### What to do
a) According to the dissent excerpt, how does the regulation treat organic diseases that are a secondary result of the chronic use of alcohol as a beverage?
b) Substitute "majority" for every "Court" in the dissent excerpt, writing it out from the words "In deferring to" through "of willful misconduct.".

In deferring to the VA‘s “reasonable” determination that all primary alcoholism is attributable to willful misconduct, the Court obscures the meaning of “willful misconduct” in a similar fashion. The Court discusses the propriety of denying benefits to those who “bear some responsibility for their disabilities,” and suggests that the attribution of all primary alcoholism to willful misconduct is justified because “the consumption of alcohol is not regarded as wholly involuntary.” Ante, at 549, 550. The degree of personal responsibility for their disability attributed to alcoholics by the VA in its brief and echoed by the Court in its opinion is clearly not of the magnitude contemplated by the VA‘s general definition of willful misconduct.
V
I dissent.
Notes
The regulation provides:
“If, in the drinking of a beverage to enjoy its intoxicating effects, intoxication results proximately and immediately in disability or death, the disability or death will be considered the result of the person‘s willful misconduct. Organic diseases and disabilities which are a secondary result of the chronic use of alcohol as a beverage, whether out of compulsion or otherwise, will not be considered of willful misconduct origin.”

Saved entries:
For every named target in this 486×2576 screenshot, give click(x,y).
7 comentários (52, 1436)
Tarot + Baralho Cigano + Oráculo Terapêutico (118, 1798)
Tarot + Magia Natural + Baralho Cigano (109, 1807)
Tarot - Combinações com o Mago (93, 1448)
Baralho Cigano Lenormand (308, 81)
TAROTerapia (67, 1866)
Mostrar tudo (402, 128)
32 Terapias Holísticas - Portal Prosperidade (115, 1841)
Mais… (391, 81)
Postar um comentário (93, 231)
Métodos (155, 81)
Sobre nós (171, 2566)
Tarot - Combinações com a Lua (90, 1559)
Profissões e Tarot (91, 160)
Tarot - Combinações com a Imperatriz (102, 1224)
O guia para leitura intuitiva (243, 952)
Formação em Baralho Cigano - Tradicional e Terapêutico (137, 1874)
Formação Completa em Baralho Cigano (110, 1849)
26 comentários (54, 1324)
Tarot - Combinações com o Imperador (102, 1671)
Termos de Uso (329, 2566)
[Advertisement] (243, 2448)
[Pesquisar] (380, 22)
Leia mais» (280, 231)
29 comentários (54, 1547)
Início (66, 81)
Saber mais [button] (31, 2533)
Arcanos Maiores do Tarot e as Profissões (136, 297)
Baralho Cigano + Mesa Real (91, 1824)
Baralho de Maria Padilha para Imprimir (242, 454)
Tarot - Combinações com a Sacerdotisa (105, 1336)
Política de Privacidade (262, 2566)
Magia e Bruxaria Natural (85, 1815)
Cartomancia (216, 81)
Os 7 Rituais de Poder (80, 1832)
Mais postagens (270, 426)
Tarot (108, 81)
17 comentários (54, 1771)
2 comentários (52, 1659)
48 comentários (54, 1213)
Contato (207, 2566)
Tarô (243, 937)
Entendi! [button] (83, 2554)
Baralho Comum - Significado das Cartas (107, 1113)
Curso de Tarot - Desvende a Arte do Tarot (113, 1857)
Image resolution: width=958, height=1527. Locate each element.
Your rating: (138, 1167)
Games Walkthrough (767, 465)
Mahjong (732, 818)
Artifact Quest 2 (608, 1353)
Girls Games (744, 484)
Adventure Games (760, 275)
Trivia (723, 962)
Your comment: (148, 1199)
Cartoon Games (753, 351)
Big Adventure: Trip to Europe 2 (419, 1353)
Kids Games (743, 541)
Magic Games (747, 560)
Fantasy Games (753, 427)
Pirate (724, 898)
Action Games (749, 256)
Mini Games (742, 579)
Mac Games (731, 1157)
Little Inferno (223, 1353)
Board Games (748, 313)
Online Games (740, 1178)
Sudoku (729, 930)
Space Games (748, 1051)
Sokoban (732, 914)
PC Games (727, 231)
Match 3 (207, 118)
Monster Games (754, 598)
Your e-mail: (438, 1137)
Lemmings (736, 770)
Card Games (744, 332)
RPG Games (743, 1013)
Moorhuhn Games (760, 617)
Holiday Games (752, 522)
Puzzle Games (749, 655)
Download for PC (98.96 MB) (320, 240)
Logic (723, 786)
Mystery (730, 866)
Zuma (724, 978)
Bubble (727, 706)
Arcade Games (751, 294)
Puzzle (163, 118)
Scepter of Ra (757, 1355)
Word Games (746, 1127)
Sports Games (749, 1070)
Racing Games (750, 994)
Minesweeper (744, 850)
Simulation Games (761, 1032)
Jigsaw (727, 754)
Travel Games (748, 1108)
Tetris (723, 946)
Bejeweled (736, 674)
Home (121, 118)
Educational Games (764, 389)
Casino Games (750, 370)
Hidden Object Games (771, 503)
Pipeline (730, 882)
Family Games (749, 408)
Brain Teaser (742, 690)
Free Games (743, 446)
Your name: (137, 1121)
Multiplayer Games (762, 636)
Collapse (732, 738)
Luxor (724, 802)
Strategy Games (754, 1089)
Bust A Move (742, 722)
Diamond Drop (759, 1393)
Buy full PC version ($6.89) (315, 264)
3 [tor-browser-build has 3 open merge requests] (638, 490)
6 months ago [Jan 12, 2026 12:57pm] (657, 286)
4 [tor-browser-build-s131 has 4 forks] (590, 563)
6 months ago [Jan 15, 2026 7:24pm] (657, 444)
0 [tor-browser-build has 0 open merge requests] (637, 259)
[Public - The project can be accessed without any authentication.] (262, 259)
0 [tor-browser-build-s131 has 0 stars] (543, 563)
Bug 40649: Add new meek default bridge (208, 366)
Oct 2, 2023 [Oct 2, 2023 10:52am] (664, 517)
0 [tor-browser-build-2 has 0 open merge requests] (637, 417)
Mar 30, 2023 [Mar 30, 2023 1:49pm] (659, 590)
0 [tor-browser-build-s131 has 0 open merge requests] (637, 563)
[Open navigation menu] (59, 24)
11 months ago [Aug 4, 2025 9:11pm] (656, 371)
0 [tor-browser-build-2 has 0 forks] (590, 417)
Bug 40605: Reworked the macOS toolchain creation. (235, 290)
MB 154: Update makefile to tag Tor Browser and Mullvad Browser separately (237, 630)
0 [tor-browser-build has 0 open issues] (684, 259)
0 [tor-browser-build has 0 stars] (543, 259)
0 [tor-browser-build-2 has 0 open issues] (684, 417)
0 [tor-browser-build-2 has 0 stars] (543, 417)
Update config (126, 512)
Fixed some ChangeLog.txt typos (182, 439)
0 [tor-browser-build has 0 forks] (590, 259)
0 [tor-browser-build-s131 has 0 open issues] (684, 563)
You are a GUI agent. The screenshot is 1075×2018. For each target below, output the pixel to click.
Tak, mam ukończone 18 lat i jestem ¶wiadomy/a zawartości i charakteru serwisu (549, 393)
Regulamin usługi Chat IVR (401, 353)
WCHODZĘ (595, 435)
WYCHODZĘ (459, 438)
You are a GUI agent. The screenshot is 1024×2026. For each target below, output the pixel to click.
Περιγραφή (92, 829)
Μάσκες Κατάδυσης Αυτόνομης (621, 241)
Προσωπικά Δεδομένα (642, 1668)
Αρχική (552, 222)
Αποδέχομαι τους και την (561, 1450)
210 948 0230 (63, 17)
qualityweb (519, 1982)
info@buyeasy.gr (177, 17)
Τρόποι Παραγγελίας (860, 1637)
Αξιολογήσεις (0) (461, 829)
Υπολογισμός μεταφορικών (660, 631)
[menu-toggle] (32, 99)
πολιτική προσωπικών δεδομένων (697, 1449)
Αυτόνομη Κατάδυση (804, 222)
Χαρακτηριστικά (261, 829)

### Task results
a) Such diseases and disabilities will not be considered of willful misconduct origin, whether the use was out of compulsion or otherwise.

b)
In deferring to the VA‘s “reasonable” determination that all primary alcoholism is attributable to willful misconduct, the majority obscures the meaning of “willful misconduct” in a similar fashion. The majority discusses the propriety of denying benefits to those who “bear some responsibility for their disabilities,” and suggests that the attribution of all primary alcoholism to willful misconduct is justified because “the consumption of alcohol is not regarded as wholly involuntary.” Ante, at 549, 550. The degree of personal responsibility for their disability attributed to alcoholics by the VA in its brief and echoed by the majority in its opinion is clearly not of the magnitude contemplated by the VA‘s general definition of willful misconduct.